-- Start of Reading passage --

Woods’s improvised images are obviously organically structured to suggest vast landscape vistas or masses of tangled undergrowth, yet they are entirely free of any recognisable topographical detail. The horizon tends to be obscured by the gestural energy of her brushwork, leaving a dizzying space that is an enchantment of webs, wisps, fans, coils and filigree elaborations, often haunted by looming black silhouettes. Overall, one is faced with a convulsion of intertwining colours that suggest more the sensory experience of moving through and feeling the presence of nature rather than looking on from a perspective of objective detachment. Woods offers us virtual landscapes to dream in and be delightfully spooked by.
Terrace Gallery, Harewood House, to 20 Oct
RC Photograph: PR
“Maker” is just about a broad enough term for the five mercurial up-and-comers selected for this yearly art show. What they all share is an interest in reframing tradition. Adam Buick has been hanging his hand-blown ceramic bells in lonely sea caves in his native Pembrokeshire and filming the results. Japanese paper-cutting gets updated by Nahoko Kojima, while Linda Brothwell uses a set of handmade chisels and brushes in the restoration of areas of Sheffield’s first cutlery works. Maisie Broadhead recreates and photographs entire scenes from paintings and Roanna Wells’s huge embroidery is inspired by aerial photography of India’s Kumbh Mela festivities.
Jerwood Space, SE1, to 25 Aug
SS Photograph: PR
The forward trajectory of modernism is often associated with an increasing compositional boldness. However, A Conspiracy Of Detail attempts to demonstrate that the 21st century – with its micro technologies – heralds a new age of aesthetic finesse. Turner prize-nominee Jim Lambie takes his inspiration directly from Charles Rennie Mackintosh’s contemporary William Morris, whereas Jonathan Baldock’s finely wrought sculptures are influenced by Sunday school Play-Doh techniques. A highlight will be Eva Rothschild’s zig-zag sculpture with, in her words, its “ideas of faith, death, magic, things that are all very messy”.
Glasgow School Of Art, Sat 13 Jul to 29 Sep
RC Photograph: Keith Hunter
Laura Knight’s paintings have been described as technically accomplished, implying that the British artist’s impressionist output was good but not ground-breaking. Nonetheless, Knight was a trailblazer. Born in 1877 to a family with money troubles but artistic inclinations, she attended Nottingham art school at 13. Her career began before women had the vote, and by the time she died aged 92 she had trailed many impressive firsts in her wake, including being the first female member of the Royal Academy and the official artist at the Nuremberg trials. It makes sense that the subjects that most interested her hailed from society’s hidden corners: dancers, gypsies, women munitions workers in the second world war. This is the first big show of a figure who trod an alternative path through British art history.

-- End of Reading passage --

▸ **Objectives**
1/ Copy the entries word for word, beginning at the line that contains "This screenshot has height=845, width=791." and running through the last of the entries, and omit the pictures.
2/ Pick up the exhibition reviews after their final sentence and keep writing.

-- Start of Records --

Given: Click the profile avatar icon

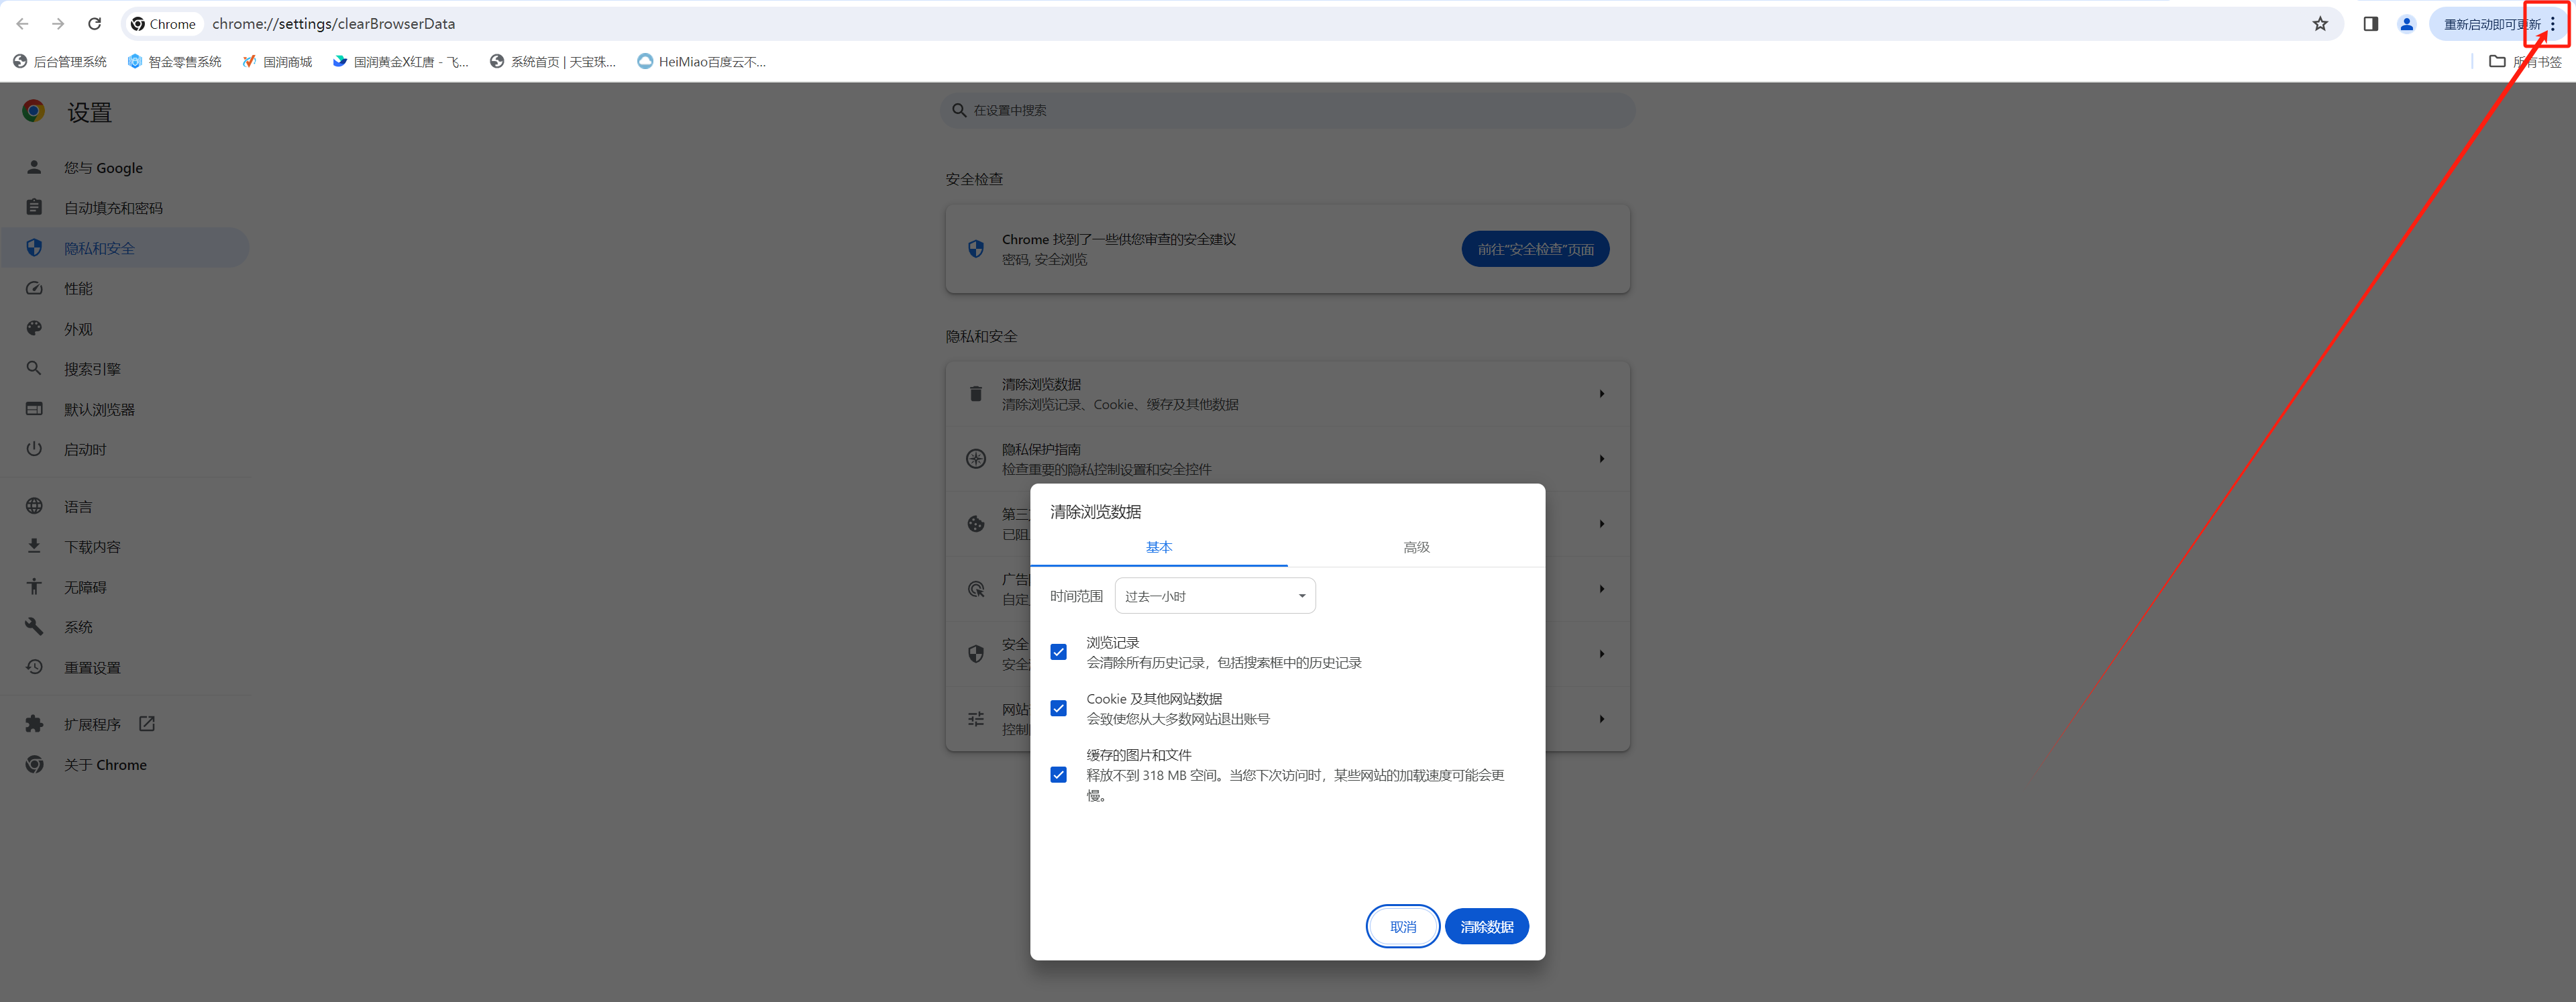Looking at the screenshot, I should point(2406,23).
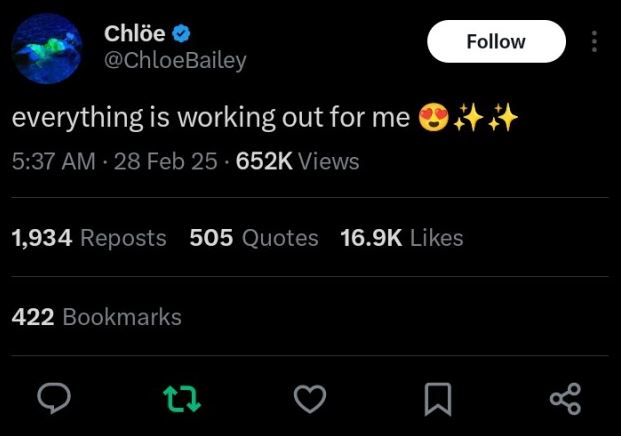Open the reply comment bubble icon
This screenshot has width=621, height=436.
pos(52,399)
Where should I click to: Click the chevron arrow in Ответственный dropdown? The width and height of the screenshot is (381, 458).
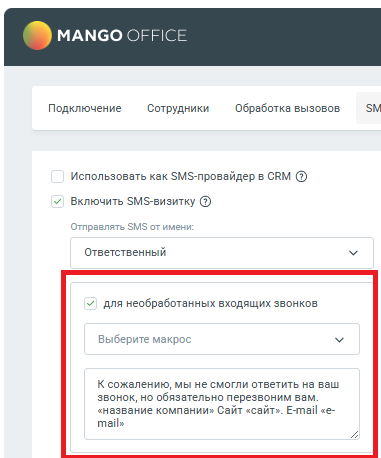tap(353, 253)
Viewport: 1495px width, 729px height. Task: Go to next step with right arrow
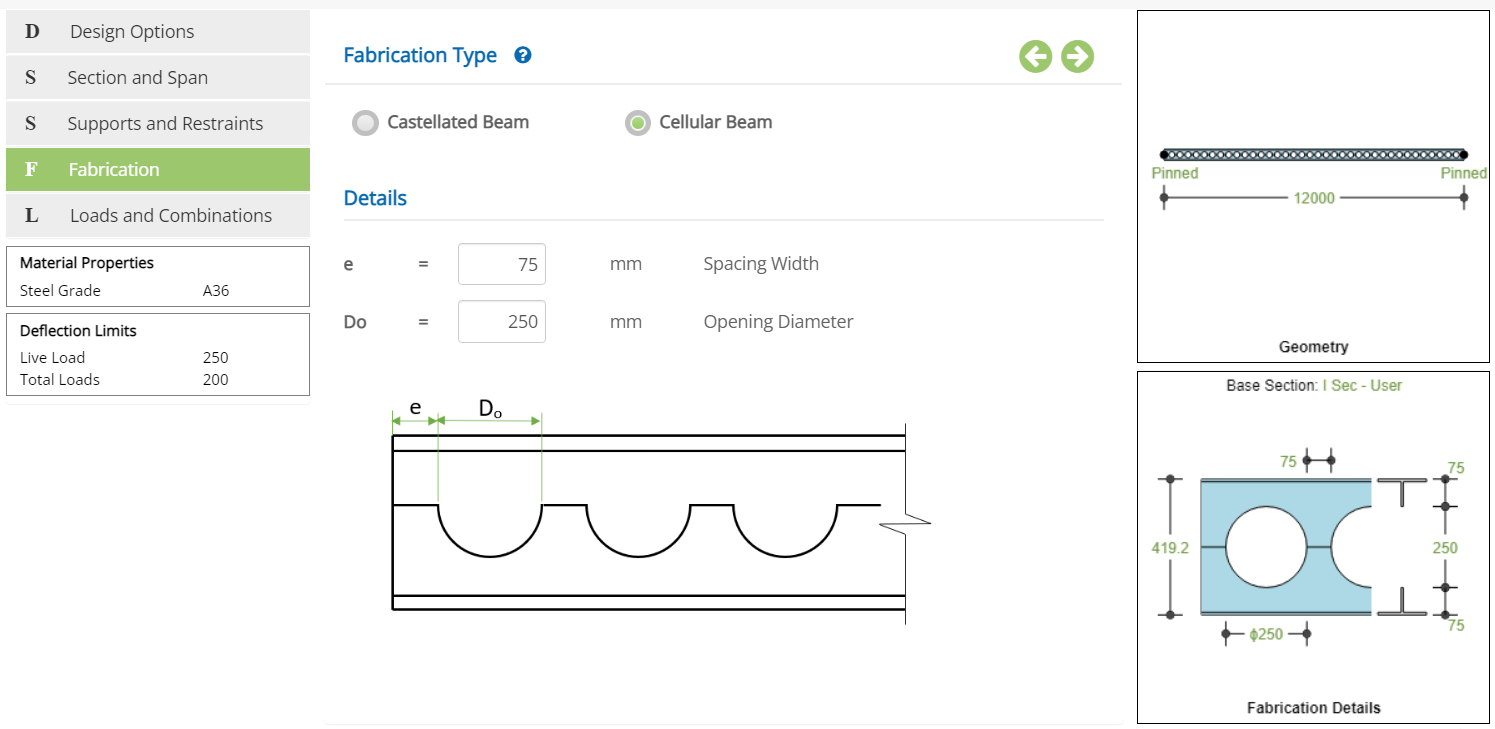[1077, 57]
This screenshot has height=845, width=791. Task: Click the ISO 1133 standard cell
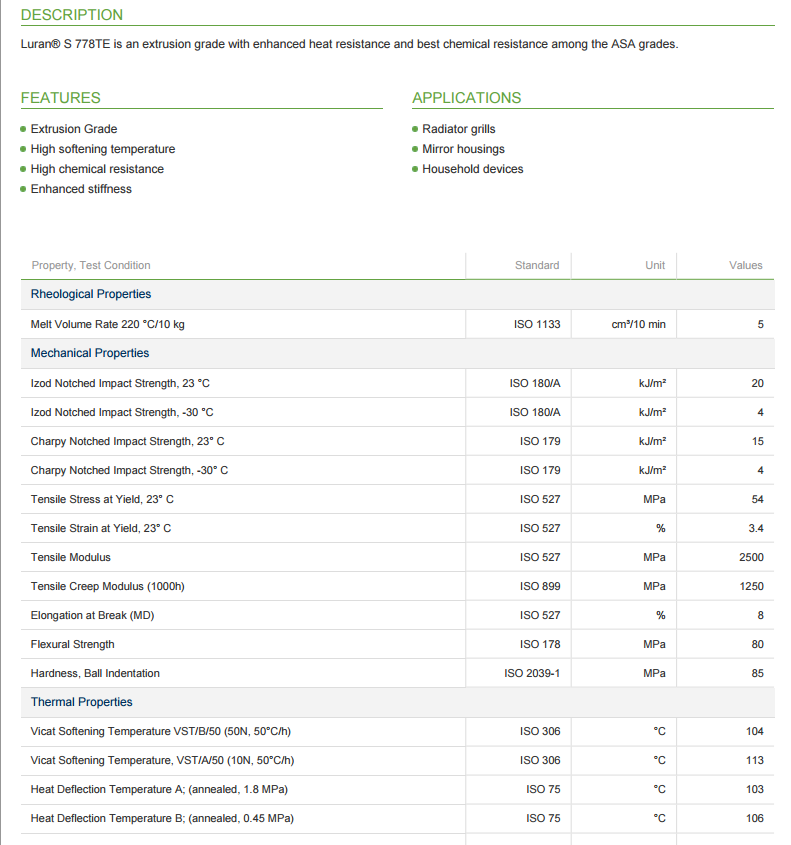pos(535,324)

-- End of Records --

▸ **Answers in order**
1/
This screenshot has height=845, width=791. Task: Click the ISO 1133 standard cell
pos(535,324)

2/
National Portrait Gallery, WC2, to 13 Oct
SS Photograph: PR
Over recent years, enterprising artist-curators have infiltrated our half-vacated urban centres, thus giving rise to pop-up galleries. The theme of this show is one of narrative sequencing, taking its cue from Einstein’s dictum, “The distinction between past, present and future is only a stubbornly persistent illusion”. Yet, despite the overall subject of tale telling, the art work here is self-sufficiently visual rather than illustrational. Max Limbu’s minimal sculptural staircase suggests movement from one psychological space to another as daylight conditions shift. Elsewhere in a scene that mixes elements of Goodfellas and a trip to Homebase, three men bury boxes in a forest by torchlight in Tor Simen Ulstein’s photographic scenario of narrative suspense.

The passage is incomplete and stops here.